Seconding Jain, IT management consulting firm Avasant’s research director, Gaurav Dewan, pointed out that many enterprises deploy agents under the assumption that inference is “cheap enough” at scale.
In practice, however, Dewan said, costs grow non-linearly as agents are often deployed without hard budget caps, execution limits, or reasoning constraints.
He further noted that spending is amplified in multi-agent architectures as agents delegate tasks to other agents.
The tool and the framework mark a “big shift” from approaches that similar tools take, according to Greyhound Research Chief Analyst Sanchit Vir Gogia.
“Right now, the tooling landscape is a mess. Plenty of platforms say they optimize agent efficiency, but few actually engage with the problem at runtime. Most solutions in the market operate on a delay; they aggregate usage data, send reports, or shut things down when it’s already too late. That’s not cost governance.
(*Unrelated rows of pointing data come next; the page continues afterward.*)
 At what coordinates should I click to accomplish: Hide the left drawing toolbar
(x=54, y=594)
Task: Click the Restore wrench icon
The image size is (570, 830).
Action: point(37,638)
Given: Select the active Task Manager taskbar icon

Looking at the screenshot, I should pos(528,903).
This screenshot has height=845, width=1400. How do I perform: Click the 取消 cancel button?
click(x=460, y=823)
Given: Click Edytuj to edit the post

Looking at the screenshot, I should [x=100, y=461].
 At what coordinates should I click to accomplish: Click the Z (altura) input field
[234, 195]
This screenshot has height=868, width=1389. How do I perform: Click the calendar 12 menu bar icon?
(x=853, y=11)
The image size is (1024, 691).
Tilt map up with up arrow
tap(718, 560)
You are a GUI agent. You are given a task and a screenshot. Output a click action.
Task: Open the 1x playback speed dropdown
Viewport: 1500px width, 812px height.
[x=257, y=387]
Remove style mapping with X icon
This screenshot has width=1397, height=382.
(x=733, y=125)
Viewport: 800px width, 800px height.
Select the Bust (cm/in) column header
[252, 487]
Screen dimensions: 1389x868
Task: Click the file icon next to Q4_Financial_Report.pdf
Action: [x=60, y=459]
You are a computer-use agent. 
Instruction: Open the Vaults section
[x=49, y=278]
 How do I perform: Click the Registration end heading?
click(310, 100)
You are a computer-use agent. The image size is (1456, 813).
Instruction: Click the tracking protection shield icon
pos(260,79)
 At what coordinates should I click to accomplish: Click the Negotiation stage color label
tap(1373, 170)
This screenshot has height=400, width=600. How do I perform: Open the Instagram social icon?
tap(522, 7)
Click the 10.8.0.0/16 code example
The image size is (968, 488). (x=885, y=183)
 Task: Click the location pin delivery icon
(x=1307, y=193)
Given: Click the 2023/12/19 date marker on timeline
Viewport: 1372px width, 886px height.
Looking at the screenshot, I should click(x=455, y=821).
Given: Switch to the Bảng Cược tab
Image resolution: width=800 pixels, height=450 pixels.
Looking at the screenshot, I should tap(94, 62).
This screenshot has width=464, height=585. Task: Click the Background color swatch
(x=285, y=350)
That’s damage control,” Gogia said.
The analyst was referring to tools such as LangSmith (LangChain) & Helicone, which offer observability by logging how much an agent spent.
In contrast, Google’s Budget Tracker and BATS frameworks introduce budget awareness directly into the decision loop, giving agents real-time feedback about what they have spent, what’s left, and what’s worth doing next, that too without the need to babysit the agent, Gogia said.
In the absence of a framework like BATS, enterprises typically had to cobble together throttling rules, hard-coded prompt tweaks, and caching strategies to control costs around the agentic system, Gogia added.
Caveats to enterprise adoption
Despite the differentiated approach of the new tool and framework, analysts caution that they might not be a silver bullet in tackling cost overruns around agentic deployments on their own.
CIOs, according to Dewan, are likely to favor the tool or framework if Google integrates natively with existing agent frameworks and offers policy-driven controls spread granularly across all agents, workflows, and business units. “What CIOs need is enforcement, observability, and auditability in one place,” Gogia said. “They want to know what the agent spent, why it made that decision, what path it took, and whether it stayed within bounds. Especially in regulated sectors, where tool usage may touch PII or trigger downstream financial systems, audit trails are non-negotiable.”